[Goal of the exercise]:
Find all lines below containing the string "computer" and return them.
%%
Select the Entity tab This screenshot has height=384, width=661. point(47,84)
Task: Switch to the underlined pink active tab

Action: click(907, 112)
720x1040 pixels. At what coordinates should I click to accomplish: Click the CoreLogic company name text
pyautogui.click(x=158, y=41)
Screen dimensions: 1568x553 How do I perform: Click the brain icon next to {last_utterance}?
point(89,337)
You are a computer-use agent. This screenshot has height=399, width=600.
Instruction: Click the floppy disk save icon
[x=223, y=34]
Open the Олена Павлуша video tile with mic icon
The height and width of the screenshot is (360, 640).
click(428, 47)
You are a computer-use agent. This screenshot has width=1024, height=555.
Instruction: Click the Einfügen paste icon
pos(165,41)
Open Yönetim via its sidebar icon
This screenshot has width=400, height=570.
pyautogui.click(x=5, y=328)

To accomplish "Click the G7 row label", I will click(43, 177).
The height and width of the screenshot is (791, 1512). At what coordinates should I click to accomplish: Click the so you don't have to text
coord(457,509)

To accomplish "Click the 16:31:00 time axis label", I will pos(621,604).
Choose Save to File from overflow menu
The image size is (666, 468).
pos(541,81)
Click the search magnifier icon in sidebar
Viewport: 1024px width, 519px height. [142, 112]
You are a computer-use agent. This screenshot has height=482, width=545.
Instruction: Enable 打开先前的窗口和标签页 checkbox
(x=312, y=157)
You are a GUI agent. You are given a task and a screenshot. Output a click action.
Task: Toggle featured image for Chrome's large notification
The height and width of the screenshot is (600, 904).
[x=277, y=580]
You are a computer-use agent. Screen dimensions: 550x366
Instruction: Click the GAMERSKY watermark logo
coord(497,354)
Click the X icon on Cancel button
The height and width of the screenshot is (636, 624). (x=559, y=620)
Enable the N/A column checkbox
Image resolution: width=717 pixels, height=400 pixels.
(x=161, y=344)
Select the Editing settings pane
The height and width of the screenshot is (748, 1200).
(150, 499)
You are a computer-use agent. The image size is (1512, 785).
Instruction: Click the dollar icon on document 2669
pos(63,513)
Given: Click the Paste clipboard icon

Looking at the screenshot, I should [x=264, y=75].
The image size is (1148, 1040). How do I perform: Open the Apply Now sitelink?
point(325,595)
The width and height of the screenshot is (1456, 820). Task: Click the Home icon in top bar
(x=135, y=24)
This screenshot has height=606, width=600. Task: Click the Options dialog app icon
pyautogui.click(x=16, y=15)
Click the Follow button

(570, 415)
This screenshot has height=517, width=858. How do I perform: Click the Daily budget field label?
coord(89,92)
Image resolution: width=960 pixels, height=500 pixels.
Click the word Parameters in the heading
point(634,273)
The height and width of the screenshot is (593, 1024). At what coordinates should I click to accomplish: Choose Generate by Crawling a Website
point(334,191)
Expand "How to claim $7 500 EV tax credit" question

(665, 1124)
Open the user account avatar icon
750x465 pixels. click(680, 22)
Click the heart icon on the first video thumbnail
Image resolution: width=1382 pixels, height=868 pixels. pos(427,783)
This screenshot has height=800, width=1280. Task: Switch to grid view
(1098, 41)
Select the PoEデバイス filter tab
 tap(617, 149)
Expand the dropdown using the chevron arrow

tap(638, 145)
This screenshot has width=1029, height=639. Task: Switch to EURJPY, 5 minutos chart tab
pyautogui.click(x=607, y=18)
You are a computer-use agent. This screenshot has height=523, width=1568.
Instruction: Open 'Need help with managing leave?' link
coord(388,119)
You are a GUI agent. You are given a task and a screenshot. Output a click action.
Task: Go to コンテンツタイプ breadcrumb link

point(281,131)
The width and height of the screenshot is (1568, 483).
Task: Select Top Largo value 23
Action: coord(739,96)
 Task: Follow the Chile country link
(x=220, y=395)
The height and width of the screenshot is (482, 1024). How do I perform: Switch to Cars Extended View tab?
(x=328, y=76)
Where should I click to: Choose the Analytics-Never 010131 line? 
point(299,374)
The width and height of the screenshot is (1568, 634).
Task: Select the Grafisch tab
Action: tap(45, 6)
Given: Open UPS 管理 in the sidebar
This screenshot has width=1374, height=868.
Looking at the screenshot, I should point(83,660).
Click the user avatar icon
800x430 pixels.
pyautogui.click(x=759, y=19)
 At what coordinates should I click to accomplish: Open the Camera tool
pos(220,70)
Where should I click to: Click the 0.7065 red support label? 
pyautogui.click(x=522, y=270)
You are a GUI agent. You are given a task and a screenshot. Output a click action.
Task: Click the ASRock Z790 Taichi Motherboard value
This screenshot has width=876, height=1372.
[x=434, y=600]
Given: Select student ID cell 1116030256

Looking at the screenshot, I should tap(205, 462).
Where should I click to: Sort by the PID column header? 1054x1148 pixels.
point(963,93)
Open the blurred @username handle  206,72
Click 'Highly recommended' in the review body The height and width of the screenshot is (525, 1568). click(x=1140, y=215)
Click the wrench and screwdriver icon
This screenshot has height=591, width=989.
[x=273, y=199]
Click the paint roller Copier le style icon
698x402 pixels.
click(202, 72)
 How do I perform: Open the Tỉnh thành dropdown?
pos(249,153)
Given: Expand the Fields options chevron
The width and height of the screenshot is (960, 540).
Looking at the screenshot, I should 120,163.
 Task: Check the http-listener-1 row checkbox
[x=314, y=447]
%%
[Result of this task]:
You are a computer-use agent. This screenshot has height=399, width=600.
You are a computer-use agent. This screenshot has width=1024, height=555.
You are a computer-use agent. This screenshot has height=482, width=545.
You are a computer-use agent. Screen dimensions: 550x366
You are a computer-use agent. The image size is (1512, 785).
You are a computer-use agent. This screenshot has height=523, width=1568.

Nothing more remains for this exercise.